En muy pocas horas hemos sabido, que tanto el hermano del psicópata como su esposa, Begoña, van a sentarse en el banquillo por las fechorías que han cometido. Supuestos delitos que pocos dudan se perpetraron con la complicidad de nuestro infame presidente, esposo y hermano de los supuestos delincuentes.
Desde que Sánchez llegó a La Moncloa, la corrupción y el enchufismo pasaron de su partido al Gobierno. Soy de los convencidos de que el saqueo de las arcas públicas en beneficio de él, su familia, su gobierno y su partido siempre fue su prioridad desde el primer día, por otra parte, lo que ha sido siempre el comportamiento de unas siglas, las del PSOE, que a lo largo de su historia siempre estuvieron ligadas al delito y al crimen.
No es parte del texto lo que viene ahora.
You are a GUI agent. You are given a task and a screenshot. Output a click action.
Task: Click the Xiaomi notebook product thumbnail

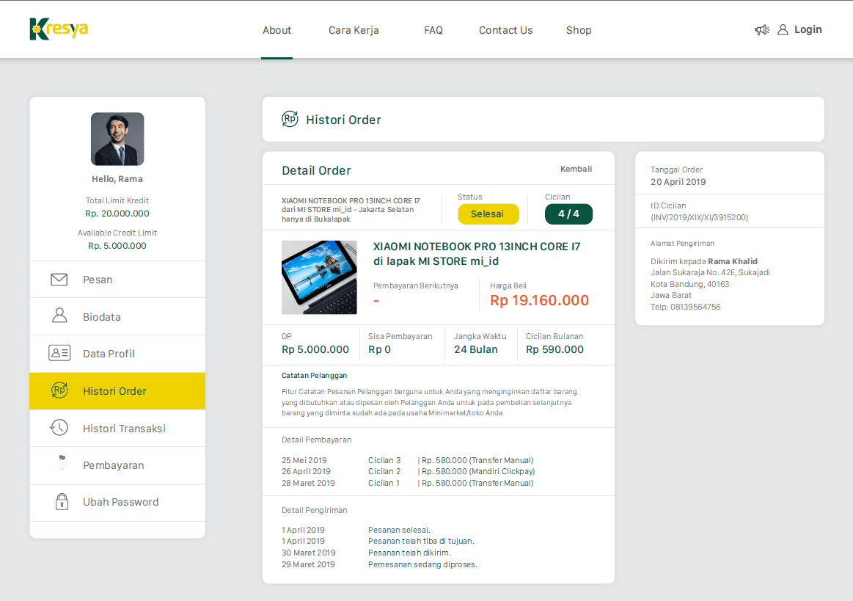(x=319, y=277)
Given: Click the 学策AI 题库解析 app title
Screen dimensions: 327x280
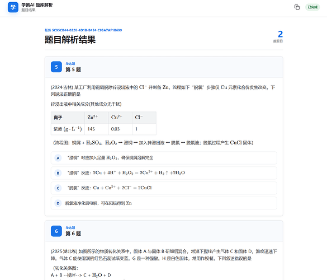Looking at the screenshot, I should click(x=37, y=5).
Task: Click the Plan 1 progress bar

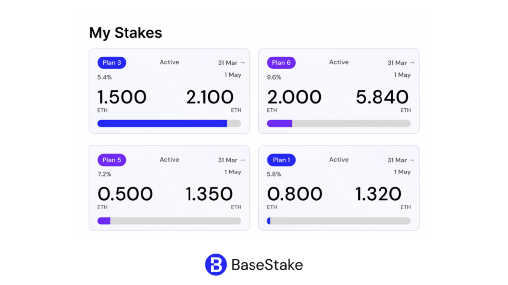Action: tap(339, 221)
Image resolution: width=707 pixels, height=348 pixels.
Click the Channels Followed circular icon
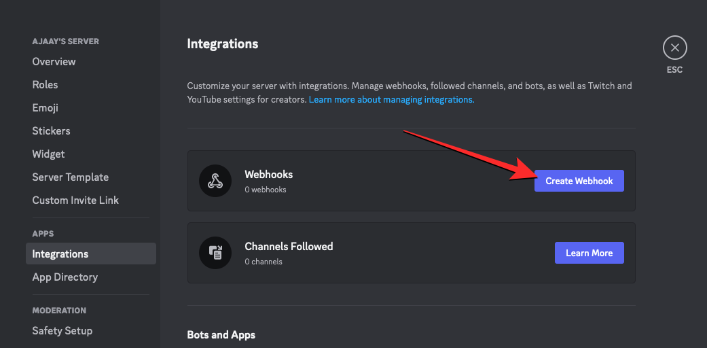coord(215,253)
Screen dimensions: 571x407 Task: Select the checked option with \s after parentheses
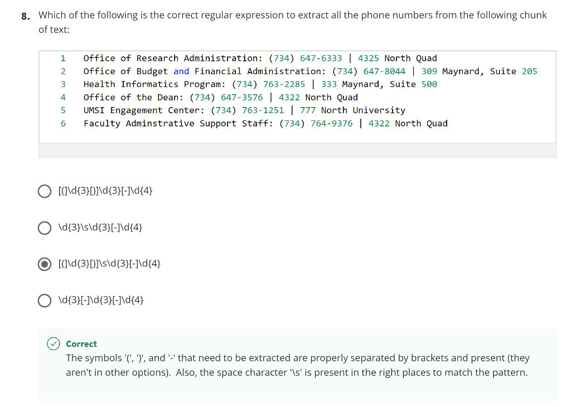[45, 264]
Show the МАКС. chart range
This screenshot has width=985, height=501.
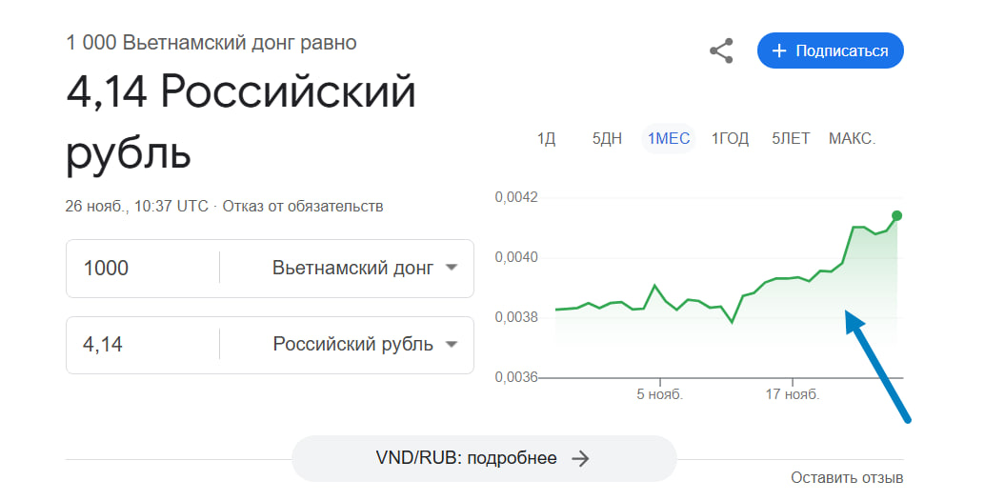point(852,139)
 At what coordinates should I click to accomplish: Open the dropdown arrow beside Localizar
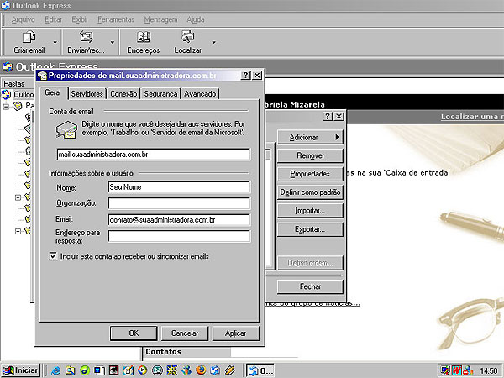213,41
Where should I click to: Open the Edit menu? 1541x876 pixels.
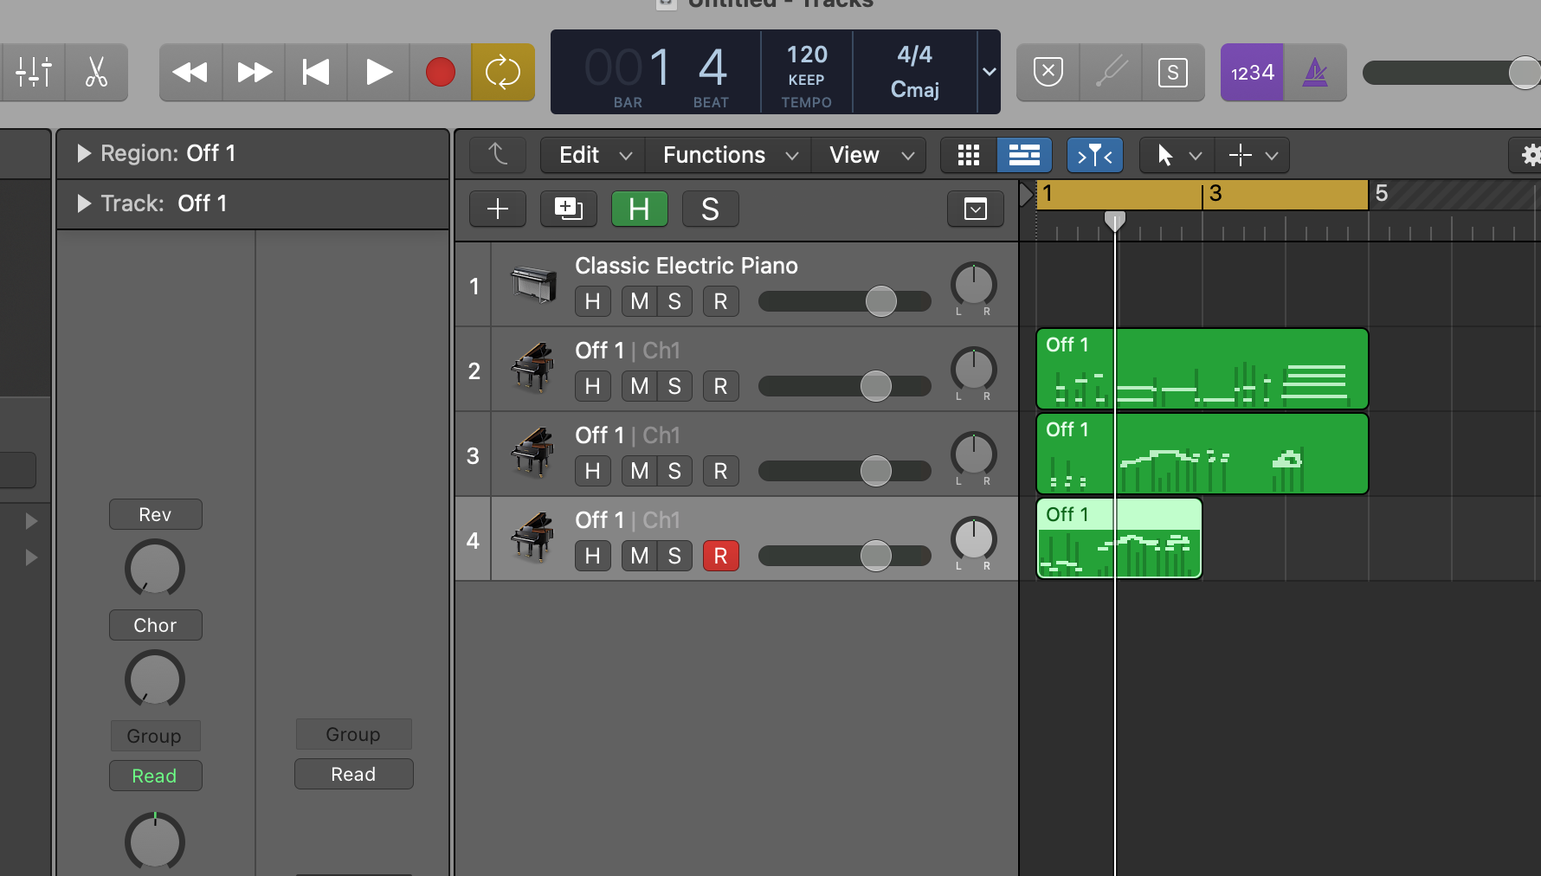click(594, 155)
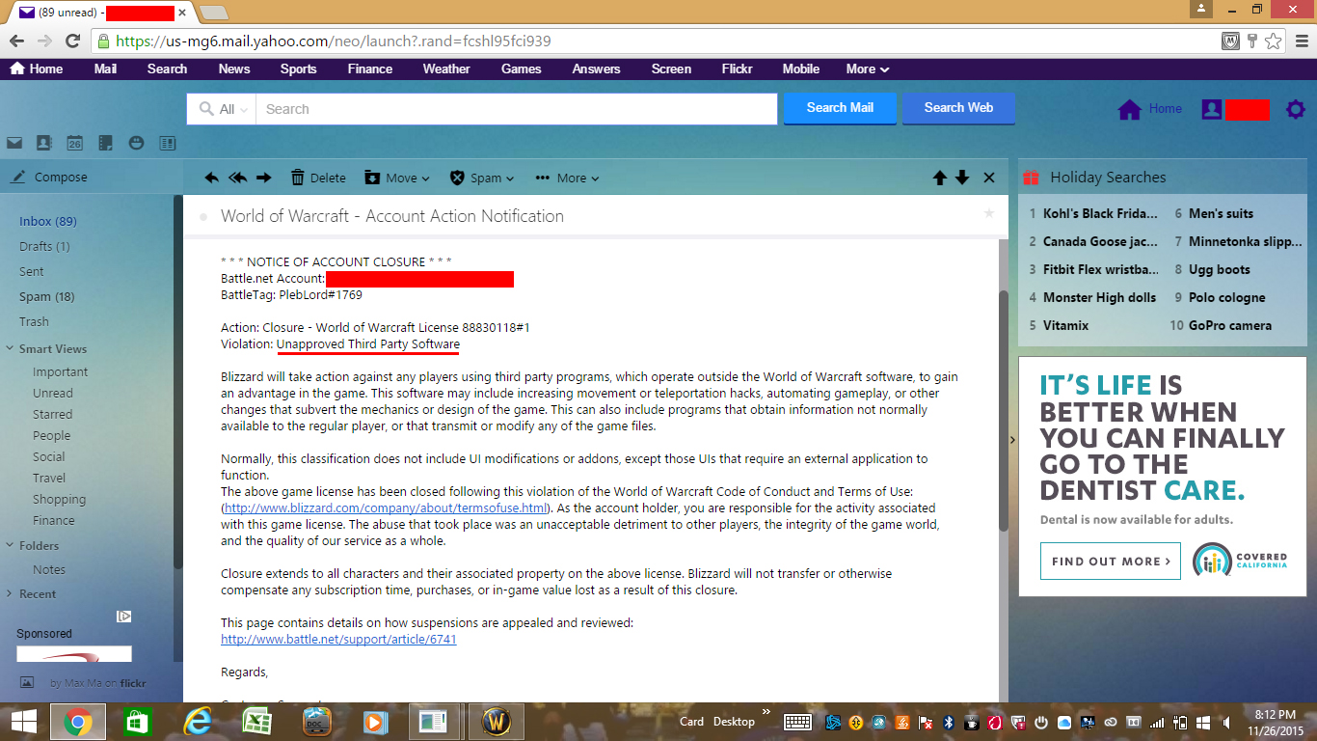
Task: Open the Finance tab in Yahoo navigation
Action: pyautogui.click(x=370, y=69)
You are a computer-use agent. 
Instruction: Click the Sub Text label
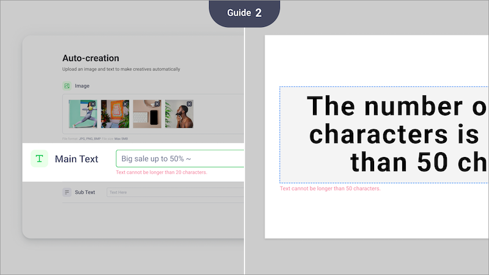[x=85, y=193]
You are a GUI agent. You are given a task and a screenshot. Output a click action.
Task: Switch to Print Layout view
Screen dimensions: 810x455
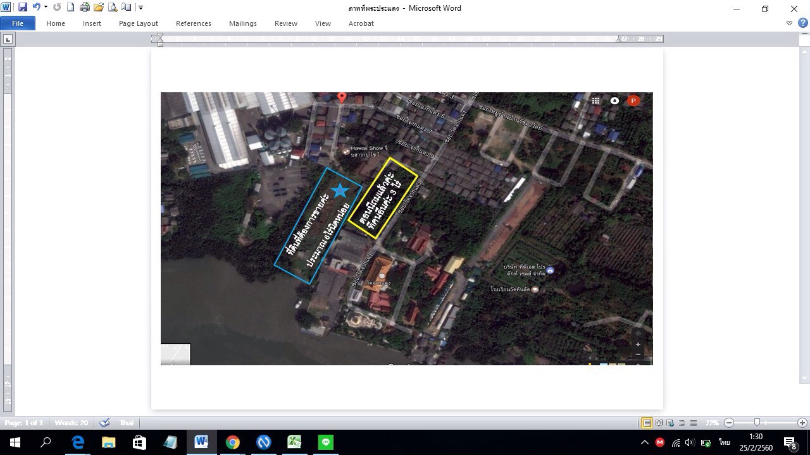point(647,423)
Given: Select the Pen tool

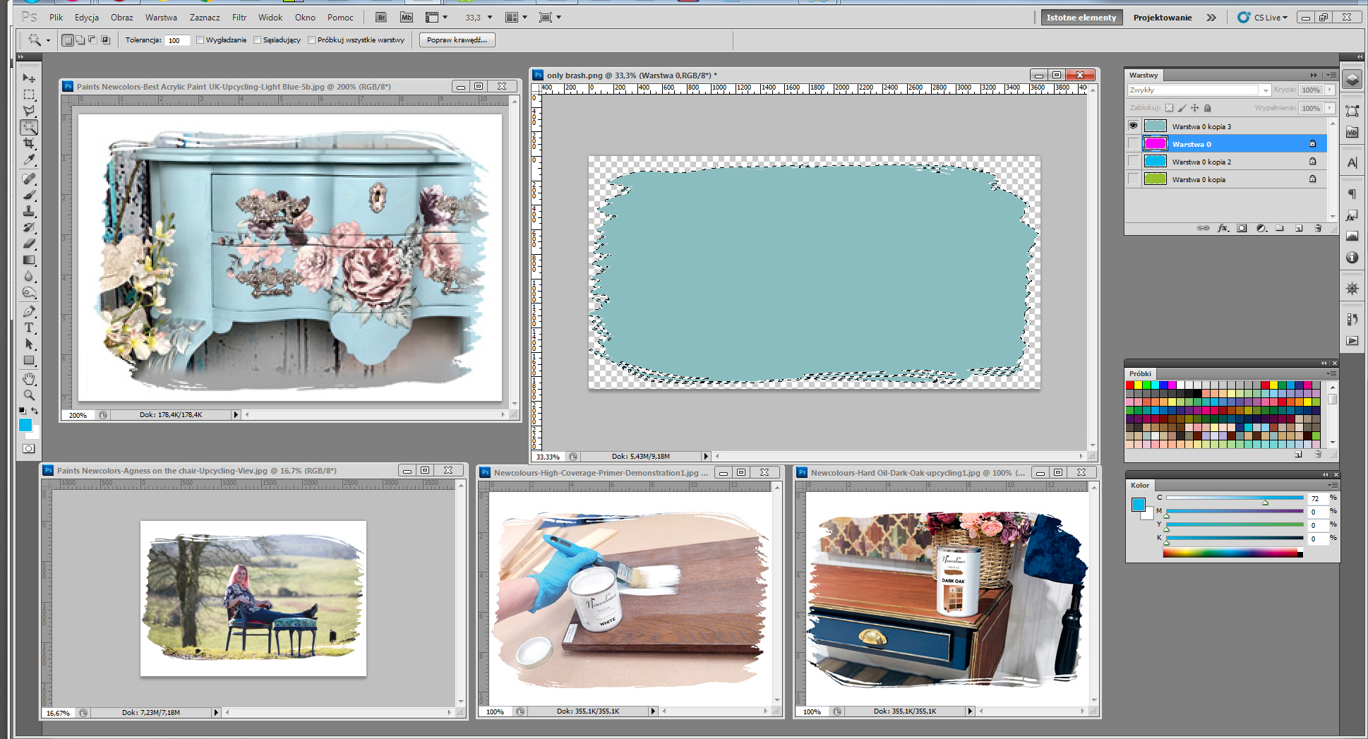Looking at the screenshot, I should click(x=29, y=311).
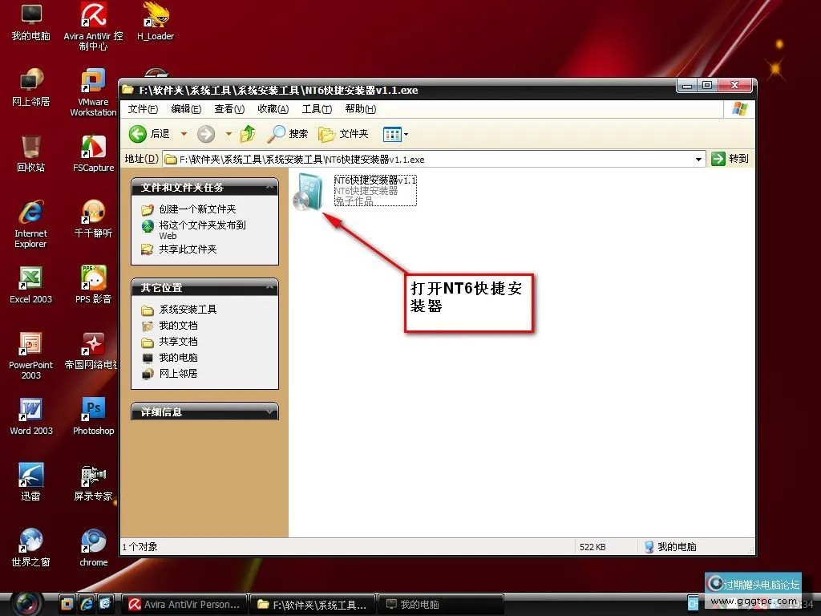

Junto a su esposa Begoña, también serán juzgados, su asesora Cristina Álvarez y el delegado del Gobierno en Madrid, Francisco Martín Aguirre. Así lo ha decidido el Juzgado de Instrucción número 41 de Madrid y ha propuesto que la esposa del presidente del Gobierno sea juzgada por un jurado popular por un presunto delito de malversación de caudales públicos.
Para el juez Juan Carlos Peinado, hay pruebas suficientes que demuestran que la contratación de la asesora fue fraudulenta y que sobrepasó las funciones públicas que tenía asignadas con el objetivo de favorecer el plan delictivo de la investigada en el delito de tráfico de influencias, mediante la desviación de medios públicos puestos indebidamente al servicio de intereses particulares o estrictamente privados.
Y en lo referente al hermano del psicópata, tras todo lo que se ha conocido, que decía residir en una localidad portuguesa y que por ello no pagaba impuestos en España pese a trabajar mediante enchufe en un puesto público en Badajoz, pero que era falso, pues residía en un “zulo de lujo de La Moncloa”, qué os voy a decir, pues que cuando en un país supuestamente europeo y occidental pasan estas cosas, más propias de una república bananera, es que tenemos gobernantes que se dedican a desguazar lo que comenzó en la Transición y de paso, sin pudor alguno, se forran a nuestra costa.
Seguro que, si estuviera aún entre nosotros Julio Anguita, no entendería a esa izquierda visceral, porque no hay otra, que sigue apoyando a Sánchez pese a todo.